**WHAT IS EXPECTED**
Every line of the data must be retyped exactly as it stands.

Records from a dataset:
───

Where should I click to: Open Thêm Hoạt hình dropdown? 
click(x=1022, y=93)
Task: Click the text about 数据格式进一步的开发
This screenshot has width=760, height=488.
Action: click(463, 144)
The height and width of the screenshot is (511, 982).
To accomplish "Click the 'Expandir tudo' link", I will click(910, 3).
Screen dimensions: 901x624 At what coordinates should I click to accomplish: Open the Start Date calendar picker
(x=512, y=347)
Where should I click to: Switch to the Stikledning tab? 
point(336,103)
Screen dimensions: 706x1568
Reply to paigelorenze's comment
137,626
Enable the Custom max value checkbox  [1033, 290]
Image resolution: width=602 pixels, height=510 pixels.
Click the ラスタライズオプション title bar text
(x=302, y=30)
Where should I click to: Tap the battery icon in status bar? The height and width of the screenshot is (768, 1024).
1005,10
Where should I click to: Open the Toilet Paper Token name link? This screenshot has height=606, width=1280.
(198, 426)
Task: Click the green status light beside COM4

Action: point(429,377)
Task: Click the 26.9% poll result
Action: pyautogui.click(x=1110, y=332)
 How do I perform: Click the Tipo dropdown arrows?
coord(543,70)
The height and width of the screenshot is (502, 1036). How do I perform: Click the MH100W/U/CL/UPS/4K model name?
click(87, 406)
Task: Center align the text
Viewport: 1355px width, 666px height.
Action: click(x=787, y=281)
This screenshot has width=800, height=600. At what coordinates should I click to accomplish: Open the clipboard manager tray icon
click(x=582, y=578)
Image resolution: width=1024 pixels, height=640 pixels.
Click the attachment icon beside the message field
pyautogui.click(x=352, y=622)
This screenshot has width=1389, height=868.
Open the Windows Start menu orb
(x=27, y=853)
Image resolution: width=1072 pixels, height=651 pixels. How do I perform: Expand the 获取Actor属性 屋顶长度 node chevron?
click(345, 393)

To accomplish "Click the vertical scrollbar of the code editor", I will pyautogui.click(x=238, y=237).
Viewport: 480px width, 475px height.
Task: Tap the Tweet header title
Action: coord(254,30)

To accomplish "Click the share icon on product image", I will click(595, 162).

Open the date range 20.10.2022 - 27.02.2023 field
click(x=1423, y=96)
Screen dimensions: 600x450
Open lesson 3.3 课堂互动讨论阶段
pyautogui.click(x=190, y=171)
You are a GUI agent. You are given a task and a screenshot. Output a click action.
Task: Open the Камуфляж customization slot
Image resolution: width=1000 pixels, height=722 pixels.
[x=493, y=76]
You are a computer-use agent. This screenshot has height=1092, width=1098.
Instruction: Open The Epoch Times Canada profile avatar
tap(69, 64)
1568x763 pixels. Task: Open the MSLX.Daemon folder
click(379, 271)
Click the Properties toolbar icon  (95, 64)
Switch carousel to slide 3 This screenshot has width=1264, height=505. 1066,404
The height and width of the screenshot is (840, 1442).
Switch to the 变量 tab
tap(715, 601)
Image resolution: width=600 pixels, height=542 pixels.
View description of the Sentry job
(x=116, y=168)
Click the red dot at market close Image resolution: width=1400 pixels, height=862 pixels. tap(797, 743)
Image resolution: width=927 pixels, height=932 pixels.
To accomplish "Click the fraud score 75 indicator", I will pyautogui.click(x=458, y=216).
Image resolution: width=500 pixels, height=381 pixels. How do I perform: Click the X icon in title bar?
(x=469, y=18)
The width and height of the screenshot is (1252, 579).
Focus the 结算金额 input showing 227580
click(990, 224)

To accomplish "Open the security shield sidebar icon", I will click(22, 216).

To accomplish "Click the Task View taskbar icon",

───

**COMPLETED TASK**
Where should I click to: Open Thêm Hoạt hình dropdown? 
click(x=1022, y=93)
Task: Click the text about 数据格式进一步的开发
This screenshot has width=760, height=488.
Action: click(463, 144)
The height and width of the screenshot is (511, 982).
To accomplish "Click the 'Expandir tudo' link", I will click(910, 3).
Screen dimensions: 901x624 At what coordinates should I click to accomplish: Open the Start Date calendar picker
(x=512, y=347)
Where should I click to: Switch to the Stikledning tab? 
point(336,103)
Screen dimensions: 706x1568
Reply to paigelorenze's comment
137,626
Enable the Custom max value checkbox  [1033, 290]
Image resolution: width=602 pixels, height=510 pixels.
Click the ラスタライズオプション title bar text
(x=302, y=30)
Where should I click to: Tap the battery icon in status bar? The height and width of the screenshot is (768, 1024).
1005,10
Where should I click to: Open the Toilet Paper Token name link? This screenshot has height=606, width=1280.
(198, 426)
Task: Click the green status light beside COM4

Action: point(429,377)
Task: Click the 26.9% poll result
Action: pyautogui.click(x=1110, y=332)
 How do I perform: Click the Tipo dropdown arrows?
coord(543,70)
The height and width of the screenshot is (502, 1036). How do I perform: Click the MH100W/U/CL/UPS/4K model name?
click(87, 406)
Task: Center align the text
Viewport: 1355px width, 666px height.
Action: click(x=787, y=281)
This screenshot has width=800, height=600. At what coordinates should I click to accomplish: Open the clipboard manager tray icon
click(x=582, y=578)
Image resolution: width=1024 pixels, height=640 pixels.
Click the attachment icon beside the message field
pyautogui.click(x=352, y=622)
This screenshot has width=1389, height=868.
Open the Windows Start menu orb
(x=27, y=853)
Image resolution: width=1072 pixels, height=651 pixels. How do I perform: Expand the 获取Actor属性 屋顶长度 node chevron?
click(345, 393)

To accomplish "Click the vertical scrollbar of the code editor", I will pyautogui.click(x=238, y=237).
Viewport: 480px width, 475px height.
Task: Tap the Tweet header title
Action: coord(254,30)

To accomplish "Click the share icon on product image", I will click(595, 162).

Open the date range 20.10.2022 - 27.02.2023 field
click(x=1423, y=96)
Screen dimensions: 600x450
Open lesson 3.3 课堂互动讨论阶段
pyautogui.click(x=190, y=171)
You are a GUI agent. You are given a task and a screenshot. Output a click action.
Task: Open the Камуфляж customization slot
Image resolution: width=1000 pixels, height=722 pixels.
[x=493, y=76]
You are a computer-use agent. This screenshot has height=1092, width=1098.
Instruction: Open The Epoch Times Canada profile avatar
tap(69, 64)
1568x763 pixels. Task: Open the MSLX.Daemon folder
click(379, 271)
Click the Properties toolbar icon  (95, 64)
Switch carousel to slide 3 This screenshot has width=1264, height=505. 1066,404
The height and width of the screenshot is (840, 1442).
Switch to the 变量 tab
tap(715, 601)
Image resolution: width=600 pixels, height=542 pixels.
View description of the Sentry job
(x=116, y=168)
Click the red dot at market close Image resolution: width=1400 pixels, height=862 pixels. tap(797, 743)
Image resolution: width=927 pixels, height=932 pixels.
To accomplish "Click the fraud score 75 indicator", I will pyautogui.click(x=458, y=216).
Image resolution: width=500 pixels, height=381 pixels. How do I perform: Click the X icon in title bar?
(x=469, y=18)
The width and height of the screenshot is (1252, 579).
Focus the 结算金额 input showing 227580
click(990, 224)

To accomplish "Open the security shield sidebar icon", I will click(22, 216).

To accomplish "Click the Task View taskbar icon",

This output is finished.